Bagaimana kebenaran hadits berikut?
مَنْ أَحْدَثَ فِى أَمْرِنَا هذَا مَا َليْسَ مِنْهُ فَهُوَ رَدٌّ
Hadits itu memang benar diceritakan oleh Bukhori wa Muslim wa Abi Dawud wa Ibnu Majah dari Aisyah, akan tetapi perhatikanlah benar-benar terjemahannya! “Barang siapa mengada-ada (menimbulkan) di dalam agama kita ini, sesuatu yang tidak bersumber darinya, maka ia ditolak”. Lalu apalagi yang saudara maksud? Kalau kita mengerjakan sholat shubuh empat rakaat, atau sholat mayit pakai ruku’, sujud, itu memang ditolak, sebab yang demikian itu tidak ada sumbernya dari agama. Adapun yang ada sumbernya dari agama, sebagaimana masalah-masalah yang disebut dimuka (adzan jum’at dua kali, tarawih dua puluh rakaat dan lain sebagainya) ia tidak termasuk yang ditolak.
Sesungguhnya apakah yang disebut bid’ah itu?
Memang arti Bid’ah ini sesungguhnya harus ditanyakan terlebih dahulu, sebelum disodorkannya hadits:
كُلُّ بِدْعَةٍ ضَلاَلَةٌ
Bid’ah itu ada dua macam:
1. Bid’ah syar’iyah
2. bid’ah lughowiyah.
Tiap-tiap ucapan, perbuatan atau i’tikad yang tidak bisa disaksikan kebenarannya oleh ushulis syar’iyah (Al Kitab, Sunah, Al Ijma’, Qiyas) maka itu Bid’ah Mardudah. Inilah yang dimaksud oleh haditsnya Aisyah tersebut di atas. Ini pula yang disebut Bid’ah Syar’iyah.

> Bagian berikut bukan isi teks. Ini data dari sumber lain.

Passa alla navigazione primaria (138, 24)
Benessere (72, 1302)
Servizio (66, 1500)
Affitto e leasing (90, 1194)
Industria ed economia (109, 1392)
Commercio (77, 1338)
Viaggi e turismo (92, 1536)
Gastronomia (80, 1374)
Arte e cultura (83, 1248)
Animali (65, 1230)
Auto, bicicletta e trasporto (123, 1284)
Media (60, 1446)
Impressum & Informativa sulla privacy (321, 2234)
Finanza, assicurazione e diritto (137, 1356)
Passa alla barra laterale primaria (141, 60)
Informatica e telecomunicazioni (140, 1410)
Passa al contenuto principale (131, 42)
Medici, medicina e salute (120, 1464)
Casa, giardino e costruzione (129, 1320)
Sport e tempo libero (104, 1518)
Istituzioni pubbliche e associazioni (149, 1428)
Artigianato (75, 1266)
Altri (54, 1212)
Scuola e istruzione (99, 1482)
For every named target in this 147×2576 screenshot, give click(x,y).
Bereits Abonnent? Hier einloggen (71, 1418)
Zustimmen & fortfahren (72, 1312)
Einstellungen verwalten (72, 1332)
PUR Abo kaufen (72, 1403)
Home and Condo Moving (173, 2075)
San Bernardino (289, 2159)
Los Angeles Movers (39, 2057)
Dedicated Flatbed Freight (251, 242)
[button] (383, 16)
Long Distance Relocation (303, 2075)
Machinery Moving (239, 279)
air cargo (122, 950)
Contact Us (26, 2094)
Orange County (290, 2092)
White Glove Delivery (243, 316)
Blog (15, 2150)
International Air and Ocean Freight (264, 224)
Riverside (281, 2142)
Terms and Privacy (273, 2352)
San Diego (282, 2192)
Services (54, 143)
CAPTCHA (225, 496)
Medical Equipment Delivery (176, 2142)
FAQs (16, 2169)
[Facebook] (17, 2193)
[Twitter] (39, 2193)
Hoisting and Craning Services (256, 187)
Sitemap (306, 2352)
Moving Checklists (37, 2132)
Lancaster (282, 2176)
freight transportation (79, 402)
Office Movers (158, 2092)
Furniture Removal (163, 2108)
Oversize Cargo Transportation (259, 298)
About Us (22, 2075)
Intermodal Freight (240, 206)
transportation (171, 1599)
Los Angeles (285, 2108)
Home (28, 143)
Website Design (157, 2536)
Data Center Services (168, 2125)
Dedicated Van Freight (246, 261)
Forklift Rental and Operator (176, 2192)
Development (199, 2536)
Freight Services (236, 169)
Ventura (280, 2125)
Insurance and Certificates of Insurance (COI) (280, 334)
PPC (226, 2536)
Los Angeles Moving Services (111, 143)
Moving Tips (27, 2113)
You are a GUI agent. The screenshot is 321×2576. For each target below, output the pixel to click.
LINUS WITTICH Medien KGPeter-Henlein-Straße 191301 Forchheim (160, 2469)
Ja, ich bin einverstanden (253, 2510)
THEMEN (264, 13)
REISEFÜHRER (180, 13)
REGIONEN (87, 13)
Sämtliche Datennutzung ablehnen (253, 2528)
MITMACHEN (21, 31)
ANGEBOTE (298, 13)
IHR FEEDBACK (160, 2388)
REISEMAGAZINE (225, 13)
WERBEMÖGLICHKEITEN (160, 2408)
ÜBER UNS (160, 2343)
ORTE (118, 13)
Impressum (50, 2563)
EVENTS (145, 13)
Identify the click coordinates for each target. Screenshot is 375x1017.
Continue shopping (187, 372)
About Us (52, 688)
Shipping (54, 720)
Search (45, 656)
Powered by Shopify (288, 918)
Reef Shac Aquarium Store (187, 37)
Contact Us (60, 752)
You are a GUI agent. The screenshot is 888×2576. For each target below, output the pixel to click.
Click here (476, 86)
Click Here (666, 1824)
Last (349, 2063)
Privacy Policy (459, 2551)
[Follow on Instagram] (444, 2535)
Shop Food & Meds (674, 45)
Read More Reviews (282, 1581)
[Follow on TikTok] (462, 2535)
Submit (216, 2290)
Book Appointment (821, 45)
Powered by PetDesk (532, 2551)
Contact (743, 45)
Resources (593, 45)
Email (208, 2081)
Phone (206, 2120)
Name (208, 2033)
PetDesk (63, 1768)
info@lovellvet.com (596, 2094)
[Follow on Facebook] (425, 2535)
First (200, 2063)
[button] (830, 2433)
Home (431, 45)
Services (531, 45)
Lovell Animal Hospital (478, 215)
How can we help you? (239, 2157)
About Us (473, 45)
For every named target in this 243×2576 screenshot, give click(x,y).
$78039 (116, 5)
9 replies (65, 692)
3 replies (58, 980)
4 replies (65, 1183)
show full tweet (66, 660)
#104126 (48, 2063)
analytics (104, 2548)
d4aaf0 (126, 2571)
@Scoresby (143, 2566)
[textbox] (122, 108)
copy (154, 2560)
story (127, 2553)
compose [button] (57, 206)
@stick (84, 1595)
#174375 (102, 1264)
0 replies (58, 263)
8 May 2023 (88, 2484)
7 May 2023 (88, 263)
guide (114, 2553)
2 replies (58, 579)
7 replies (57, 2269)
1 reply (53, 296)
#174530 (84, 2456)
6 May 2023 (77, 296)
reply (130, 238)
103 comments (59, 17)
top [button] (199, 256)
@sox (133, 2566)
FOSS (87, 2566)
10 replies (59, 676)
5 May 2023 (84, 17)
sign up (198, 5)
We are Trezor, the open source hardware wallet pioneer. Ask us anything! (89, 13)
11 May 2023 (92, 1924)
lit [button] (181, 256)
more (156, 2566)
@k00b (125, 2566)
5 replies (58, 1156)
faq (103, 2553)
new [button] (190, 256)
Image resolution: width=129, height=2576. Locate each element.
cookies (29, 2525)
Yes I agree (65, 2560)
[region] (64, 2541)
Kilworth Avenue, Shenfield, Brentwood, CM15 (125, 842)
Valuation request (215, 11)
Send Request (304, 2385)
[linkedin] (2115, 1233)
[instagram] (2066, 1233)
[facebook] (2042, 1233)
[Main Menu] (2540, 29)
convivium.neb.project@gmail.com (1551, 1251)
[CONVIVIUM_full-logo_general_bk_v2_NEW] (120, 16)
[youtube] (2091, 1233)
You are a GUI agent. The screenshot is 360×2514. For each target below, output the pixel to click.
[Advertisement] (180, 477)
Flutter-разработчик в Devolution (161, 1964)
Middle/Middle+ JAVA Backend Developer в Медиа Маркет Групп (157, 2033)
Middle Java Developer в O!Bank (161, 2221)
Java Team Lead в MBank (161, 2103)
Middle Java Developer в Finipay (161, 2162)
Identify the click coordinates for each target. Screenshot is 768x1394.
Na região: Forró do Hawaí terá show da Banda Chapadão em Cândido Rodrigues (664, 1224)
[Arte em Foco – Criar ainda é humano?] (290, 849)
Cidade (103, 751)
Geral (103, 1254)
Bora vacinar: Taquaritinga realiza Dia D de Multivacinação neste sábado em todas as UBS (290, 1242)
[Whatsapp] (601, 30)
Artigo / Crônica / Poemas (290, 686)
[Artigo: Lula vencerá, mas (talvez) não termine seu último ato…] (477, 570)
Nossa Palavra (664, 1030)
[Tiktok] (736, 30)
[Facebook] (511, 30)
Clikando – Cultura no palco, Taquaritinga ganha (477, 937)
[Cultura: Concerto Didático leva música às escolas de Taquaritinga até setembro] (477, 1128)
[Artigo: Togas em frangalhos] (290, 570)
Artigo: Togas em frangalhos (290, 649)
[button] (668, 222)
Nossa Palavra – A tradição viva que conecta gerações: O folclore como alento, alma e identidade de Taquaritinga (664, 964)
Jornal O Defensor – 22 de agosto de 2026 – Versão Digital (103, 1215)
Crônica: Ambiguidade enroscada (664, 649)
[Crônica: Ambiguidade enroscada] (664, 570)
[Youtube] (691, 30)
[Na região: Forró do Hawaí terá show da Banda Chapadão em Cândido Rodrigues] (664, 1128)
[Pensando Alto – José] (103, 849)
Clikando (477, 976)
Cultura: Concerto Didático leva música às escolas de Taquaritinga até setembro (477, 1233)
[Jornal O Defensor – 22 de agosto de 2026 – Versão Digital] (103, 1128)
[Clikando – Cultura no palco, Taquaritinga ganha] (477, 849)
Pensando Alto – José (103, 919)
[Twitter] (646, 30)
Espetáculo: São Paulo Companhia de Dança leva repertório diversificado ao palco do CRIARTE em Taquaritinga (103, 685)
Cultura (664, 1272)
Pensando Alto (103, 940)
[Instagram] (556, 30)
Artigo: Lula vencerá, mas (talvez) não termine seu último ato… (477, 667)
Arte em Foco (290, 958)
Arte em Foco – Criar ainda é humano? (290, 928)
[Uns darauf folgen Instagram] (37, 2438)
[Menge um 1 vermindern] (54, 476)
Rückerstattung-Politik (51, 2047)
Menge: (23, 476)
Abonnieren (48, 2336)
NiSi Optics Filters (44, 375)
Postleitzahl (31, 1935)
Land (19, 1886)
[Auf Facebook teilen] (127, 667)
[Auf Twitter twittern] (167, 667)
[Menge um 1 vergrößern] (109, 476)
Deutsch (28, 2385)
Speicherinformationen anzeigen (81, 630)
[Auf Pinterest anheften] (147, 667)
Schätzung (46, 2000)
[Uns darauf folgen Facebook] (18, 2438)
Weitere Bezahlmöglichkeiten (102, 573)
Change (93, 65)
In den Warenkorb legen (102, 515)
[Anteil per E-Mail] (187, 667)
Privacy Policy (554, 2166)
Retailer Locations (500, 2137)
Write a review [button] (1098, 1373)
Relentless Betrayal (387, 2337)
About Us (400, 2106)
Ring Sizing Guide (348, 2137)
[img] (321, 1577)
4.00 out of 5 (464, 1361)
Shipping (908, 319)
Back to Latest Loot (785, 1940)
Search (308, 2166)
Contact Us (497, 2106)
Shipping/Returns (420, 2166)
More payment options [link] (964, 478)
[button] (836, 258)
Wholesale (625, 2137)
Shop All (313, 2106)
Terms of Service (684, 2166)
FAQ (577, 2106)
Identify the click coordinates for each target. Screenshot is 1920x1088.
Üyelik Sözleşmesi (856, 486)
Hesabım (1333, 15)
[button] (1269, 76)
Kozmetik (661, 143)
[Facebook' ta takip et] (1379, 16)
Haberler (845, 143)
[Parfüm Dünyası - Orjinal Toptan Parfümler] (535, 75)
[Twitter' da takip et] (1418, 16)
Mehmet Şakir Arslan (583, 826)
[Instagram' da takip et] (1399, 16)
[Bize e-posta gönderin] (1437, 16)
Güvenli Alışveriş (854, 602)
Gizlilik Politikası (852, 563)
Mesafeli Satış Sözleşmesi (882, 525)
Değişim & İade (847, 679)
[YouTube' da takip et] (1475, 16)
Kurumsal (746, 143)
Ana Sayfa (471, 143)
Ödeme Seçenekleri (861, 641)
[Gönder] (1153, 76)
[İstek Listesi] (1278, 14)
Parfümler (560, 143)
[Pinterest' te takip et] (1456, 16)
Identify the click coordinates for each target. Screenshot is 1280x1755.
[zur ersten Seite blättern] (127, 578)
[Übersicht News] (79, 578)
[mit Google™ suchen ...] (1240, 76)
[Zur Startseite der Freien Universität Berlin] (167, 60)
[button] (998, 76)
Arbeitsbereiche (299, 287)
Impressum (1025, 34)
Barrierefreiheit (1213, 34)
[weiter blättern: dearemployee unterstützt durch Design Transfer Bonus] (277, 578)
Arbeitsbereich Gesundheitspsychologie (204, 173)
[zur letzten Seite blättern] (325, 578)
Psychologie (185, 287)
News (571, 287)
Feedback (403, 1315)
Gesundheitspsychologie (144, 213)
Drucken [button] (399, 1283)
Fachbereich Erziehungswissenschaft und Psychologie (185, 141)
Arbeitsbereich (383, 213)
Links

Adapun Bid’ah lughowiyah, yaitu segala yang belum pernah terjadi pada zaman Rasululah SAW. Bid’ah lughowiyah terbagi menjadi lima:
1. Bid’ah Wajibu Ala Kifayah, misal mempelajari Al Ulumul Arabiyah sebagai alat masuk memahami Al-Qur’an Dan Hadits.
2. Bid’ah Muharromah, misanya seperti I’tiqod dan hal ihwal ahli bid’i yang bertentangan dengan thoriqoh Ahli Sunnah Wal Jama’ah.
3. Bid’ah Mandubah, yaitu perbuatan-perbuatan yang baik tidak terjadi pada zaman Rasulullah SAW.seperti mendirikan madrasah-madrasah untuk memudahkan cara-cara memberi pelajaran agama kepada murid-murid.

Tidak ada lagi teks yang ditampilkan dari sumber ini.